You may agree with this.
I’ll share my opinion here and include a little bit of research that I’ve done to help you make your own choice.
My personal thought here is that if you’re in the middle of being a step-parent this is maybe not a helpful thought.
First let’s talk about truth … as a concept
One of my mentor coaches has a question that they ask … it’s actually a series of questions but it starts with: is it true?
Sometimes it’s an amazingly powerful question.
However, in my experience truth can be a moving target.
For many years I beleived Pluto was a planet becuase the text books told me so and then all of a sudden … it was no longer considered a planet.

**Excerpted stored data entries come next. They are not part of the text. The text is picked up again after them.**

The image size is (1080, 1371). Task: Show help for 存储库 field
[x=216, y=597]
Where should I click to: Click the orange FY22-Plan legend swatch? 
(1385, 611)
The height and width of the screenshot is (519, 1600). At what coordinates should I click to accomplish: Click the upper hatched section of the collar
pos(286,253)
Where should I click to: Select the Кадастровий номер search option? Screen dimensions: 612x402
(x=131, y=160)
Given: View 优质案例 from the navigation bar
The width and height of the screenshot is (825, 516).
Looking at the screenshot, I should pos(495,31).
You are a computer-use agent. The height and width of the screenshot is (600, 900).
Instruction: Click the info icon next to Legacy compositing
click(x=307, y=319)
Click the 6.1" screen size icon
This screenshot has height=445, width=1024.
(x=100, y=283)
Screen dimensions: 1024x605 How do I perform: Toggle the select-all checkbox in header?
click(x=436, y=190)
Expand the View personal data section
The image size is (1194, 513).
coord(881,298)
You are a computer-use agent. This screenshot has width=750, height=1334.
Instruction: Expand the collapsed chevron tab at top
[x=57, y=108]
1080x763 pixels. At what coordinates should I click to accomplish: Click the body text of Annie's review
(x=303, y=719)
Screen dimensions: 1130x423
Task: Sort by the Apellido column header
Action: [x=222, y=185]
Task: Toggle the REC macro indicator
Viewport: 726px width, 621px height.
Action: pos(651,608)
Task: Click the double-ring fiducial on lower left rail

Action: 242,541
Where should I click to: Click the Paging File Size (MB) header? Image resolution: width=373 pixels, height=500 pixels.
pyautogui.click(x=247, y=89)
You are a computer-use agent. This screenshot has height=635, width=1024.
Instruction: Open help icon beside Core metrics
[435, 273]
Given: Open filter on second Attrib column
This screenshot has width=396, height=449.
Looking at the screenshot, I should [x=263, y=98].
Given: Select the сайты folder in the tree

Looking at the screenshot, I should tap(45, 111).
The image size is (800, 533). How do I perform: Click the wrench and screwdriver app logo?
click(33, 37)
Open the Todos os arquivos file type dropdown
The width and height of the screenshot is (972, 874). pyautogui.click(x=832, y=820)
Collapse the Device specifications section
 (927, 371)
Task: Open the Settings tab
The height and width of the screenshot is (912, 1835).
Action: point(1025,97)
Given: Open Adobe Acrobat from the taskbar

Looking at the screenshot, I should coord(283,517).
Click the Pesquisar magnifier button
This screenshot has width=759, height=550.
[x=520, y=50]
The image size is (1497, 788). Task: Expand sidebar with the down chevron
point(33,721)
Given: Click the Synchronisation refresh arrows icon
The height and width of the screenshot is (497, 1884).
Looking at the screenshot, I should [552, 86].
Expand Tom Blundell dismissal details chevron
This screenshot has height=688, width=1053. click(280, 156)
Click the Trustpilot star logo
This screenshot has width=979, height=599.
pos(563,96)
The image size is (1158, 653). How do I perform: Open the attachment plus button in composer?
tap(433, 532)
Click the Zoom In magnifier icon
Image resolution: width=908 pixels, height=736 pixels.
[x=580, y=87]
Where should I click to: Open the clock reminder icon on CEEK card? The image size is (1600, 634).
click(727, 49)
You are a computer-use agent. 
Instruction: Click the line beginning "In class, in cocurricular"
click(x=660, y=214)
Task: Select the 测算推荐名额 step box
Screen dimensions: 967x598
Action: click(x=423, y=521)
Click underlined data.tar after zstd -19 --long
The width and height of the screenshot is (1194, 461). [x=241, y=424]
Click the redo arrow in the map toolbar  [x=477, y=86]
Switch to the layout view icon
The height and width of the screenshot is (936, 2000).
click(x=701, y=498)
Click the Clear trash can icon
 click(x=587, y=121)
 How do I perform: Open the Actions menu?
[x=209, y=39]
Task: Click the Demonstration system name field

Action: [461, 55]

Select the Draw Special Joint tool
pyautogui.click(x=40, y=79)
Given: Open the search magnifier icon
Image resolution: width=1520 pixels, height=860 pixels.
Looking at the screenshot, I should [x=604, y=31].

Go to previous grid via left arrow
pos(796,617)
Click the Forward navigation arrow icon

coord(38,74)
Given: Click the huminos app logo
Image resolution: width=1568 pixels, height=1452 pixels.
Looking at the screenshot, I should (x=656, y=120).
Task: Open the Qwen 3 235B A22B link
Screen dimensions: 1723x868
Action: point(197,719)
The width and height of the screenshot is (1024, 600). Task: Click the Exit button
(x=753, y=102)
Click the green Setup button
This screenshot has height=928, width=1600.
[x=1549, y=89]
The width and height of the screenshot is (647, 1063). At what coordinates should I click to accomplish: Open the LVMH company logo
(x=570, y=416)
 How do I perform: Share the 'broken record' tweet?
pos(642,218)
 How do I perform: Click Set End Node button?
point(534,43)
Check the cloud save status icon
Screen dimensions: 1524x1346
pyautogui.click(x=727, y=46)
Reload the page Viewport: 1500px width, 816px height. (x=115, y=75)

I also thought Christopher Columbus discovered America and that turns out to be false also.
My point is that truth can be a moving target. I tend to like the word accurate better and I try to remember that what feels true and accurate today can change.
I mean look at nutrition science …eggs are good, no they aren’t, yes they are, no they aren’t.
Let’s talk about what’s natural for parenting
I’m a human. I’m going to guess you are too.
Sometimes scientists look to the behavior of primates and animals to understand the origin of human behavior. I am not a scientist but I think this is because a lot of people believe in evolution and that humans are at our core animals.
When people say it’s not natural they sometimes mean — this wouldn’t happen in nature. I think that’s why we look for support in the wild.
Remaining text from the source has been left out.